From the Guidelines
Yes, a patient taking Prednisone (5 mg daily) requires stress dose steroids, as this dose can cause suppression of the hypothalamo–pituitary–adrenal axis, leading to adrenal insufficiency 1.
Key Points
- The patient's daily dose of 5 mg prednisone can result in hypothalamo–pituitary–adrenal axis suppression, making them at risk of adrenal crisis during stress or illness 1.
- The guidelines recommend individualized glucocorticoid supplementation during the peri-operative period, considering factors such as dose, duration, and degree of physiological stress 1.
- For patients taking 5 mg or more of prednisolone daily, a significant number may not achieve the target cortisol concentration, highlighting the need for stress dose steroids 1.
- The recommended stress dose regimen is hydrocortisone 100 mg by intravenous injection at induction of anesthesia, followed by a continuous infusion of hydrocortisone at 200 mg/24 h-1, until the patient can take double their usual oral glucocorticoid dose by mouth 1.
- It is essential to collaborate with the patient's endocrinologist when planning scheduled surgery and to consider the patient's history of glucocorticoid self-management and previous episodes of adrenal crisis 1.
- In cases where the patient is taking chronic medium/high-dose glucocorticoid therapy, adequate GC replacement is recommended in acute situations, and GC therapy should not be stopped without tapering 1.

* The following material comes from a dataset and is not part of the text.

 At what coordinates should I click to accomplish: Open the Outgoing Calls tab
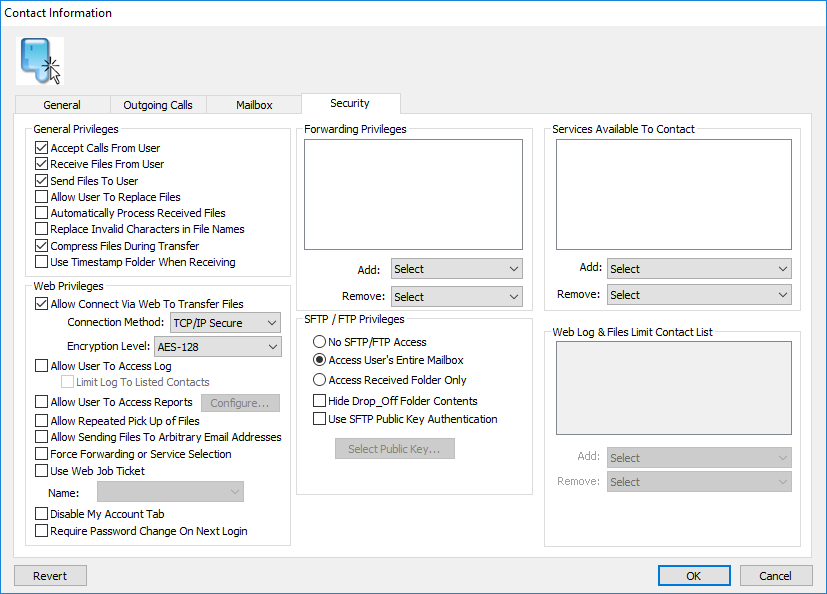(x=157, y=104)
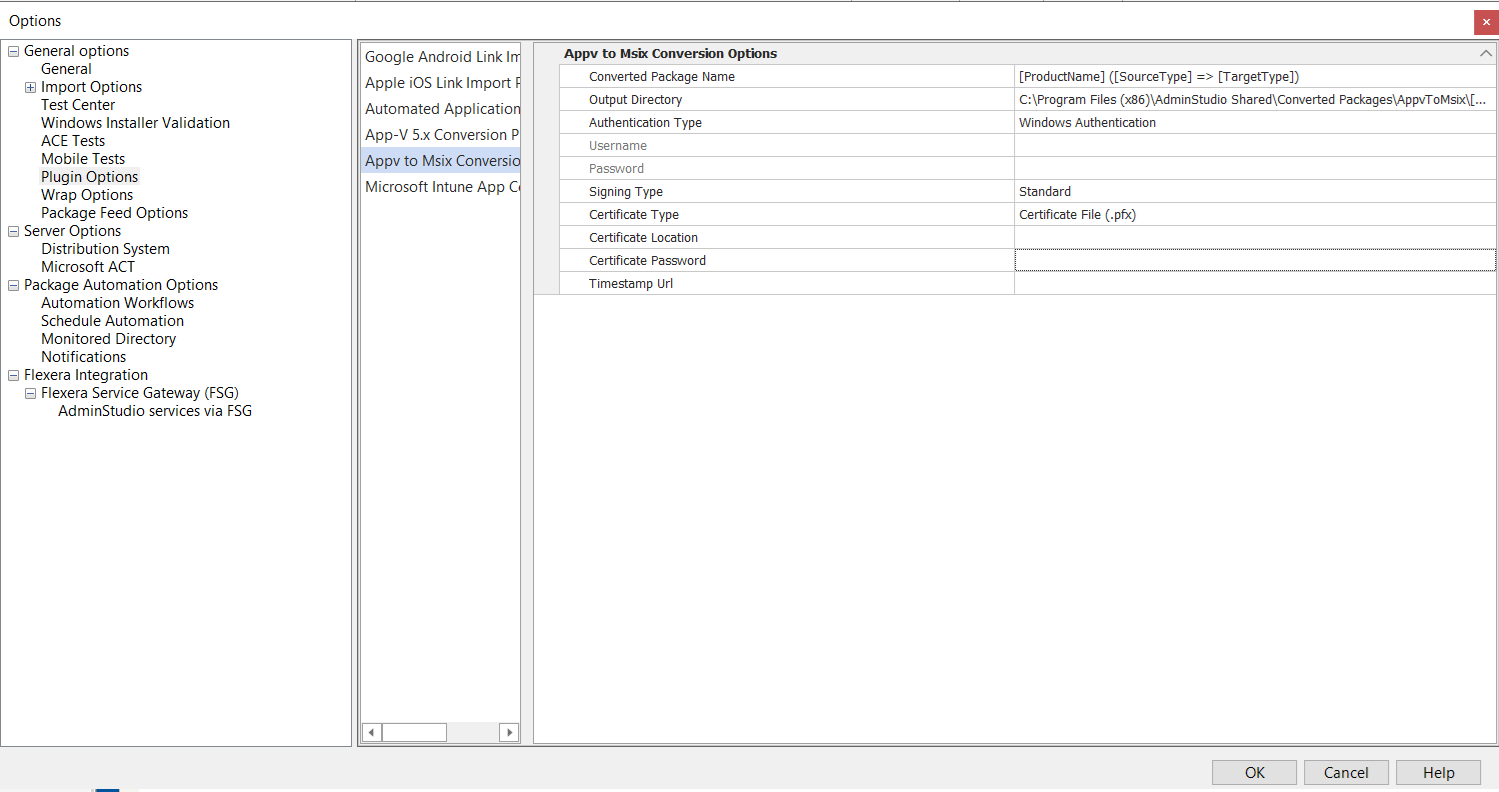Image resolution: width=1499 pixels, height=792 pixels.
Task: Expand the Import Options tree node
Action: [29, 86]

The FDA Drug Labels for prednisone (PO) do not address this question.
From the Research
Patient Requirements for Stress Dose Steroids
- A patient taking Prednisone (5 mg daily) may not require stress dose steroids, as studies have shown that patients receiving low-dose prednisone can have a normal hypothalamic-pituitary-adrenal (HPA) axis response 2.

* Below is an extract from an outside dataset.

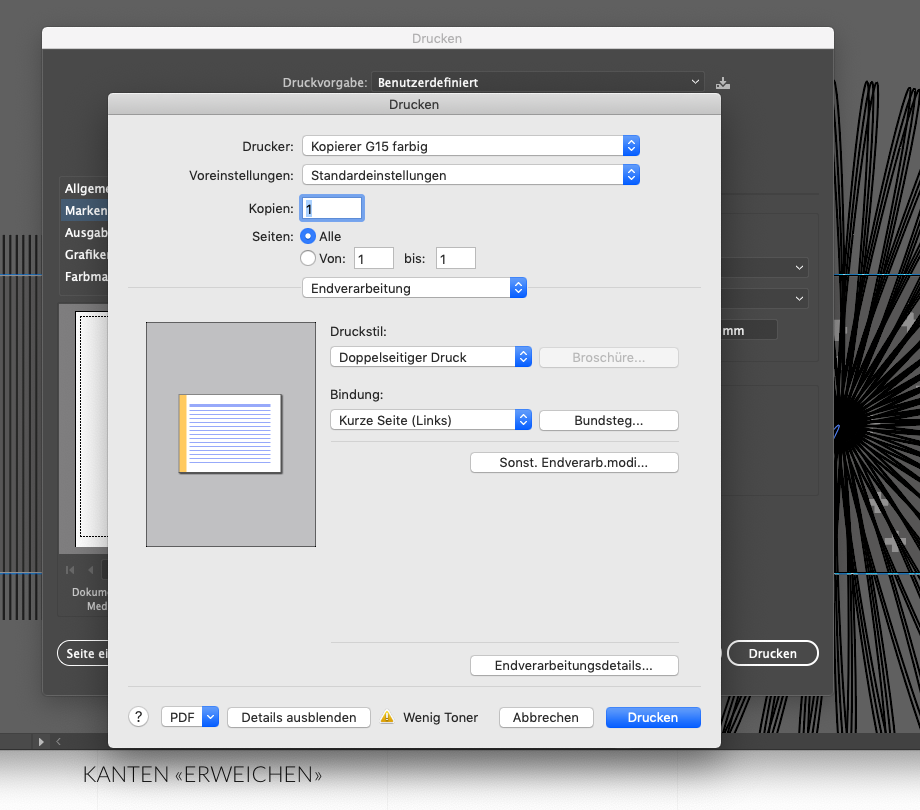
Task: Click the Wenig Toner warning icon
Action: (x=387, y=717)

- The requirement for perioperative stress doses of corticosteroids in patients receiving long-term corticosteroid therapy is still a topic of debate, but some studies suggest that patients receiving therapeutic doses of corticosteroids who undergo a surgical procedure do not routinely require stress doses of corticosteroids so long as they continue to receive their usual daily dose of corticosteroid 3.
- Patients with secondary adrenal insufficiency do not experience hypotension or tachycardia caused by inadequate glucocorticoid levels when given only their daily dose of steroids for surgical procedures 4.
- Adrenocortical insufficiency in patients who have orthopaedic operations without receiving supplemental stress steroids appears to be much less common than previously thought, and supplemental exogenous stress glucocorticoids may not be needed to meet the demands of operative stress in these patients 5.
Key Findings
- Patients receiving less than 5 mg of prednisone daily had a normal HPA axis response, whereas those receiving 5 mg or more had widely varied responses 2.
- The average pulse rates and blood pressures were similar in both groups during the perioperative period, and patients with secondary adrenal insufficiency do not experience hypotension or tachycardia caused by inadequate glucocorticoid levels when given only their daily dose of steroids for surgical procedures 4.
- There is no evidence to suggest that patients taking Prednisone (5 mg daily) require stress dose steroids, and the decision to administer stress dose steroids should be based on individual patient needs and medical history 3, 6.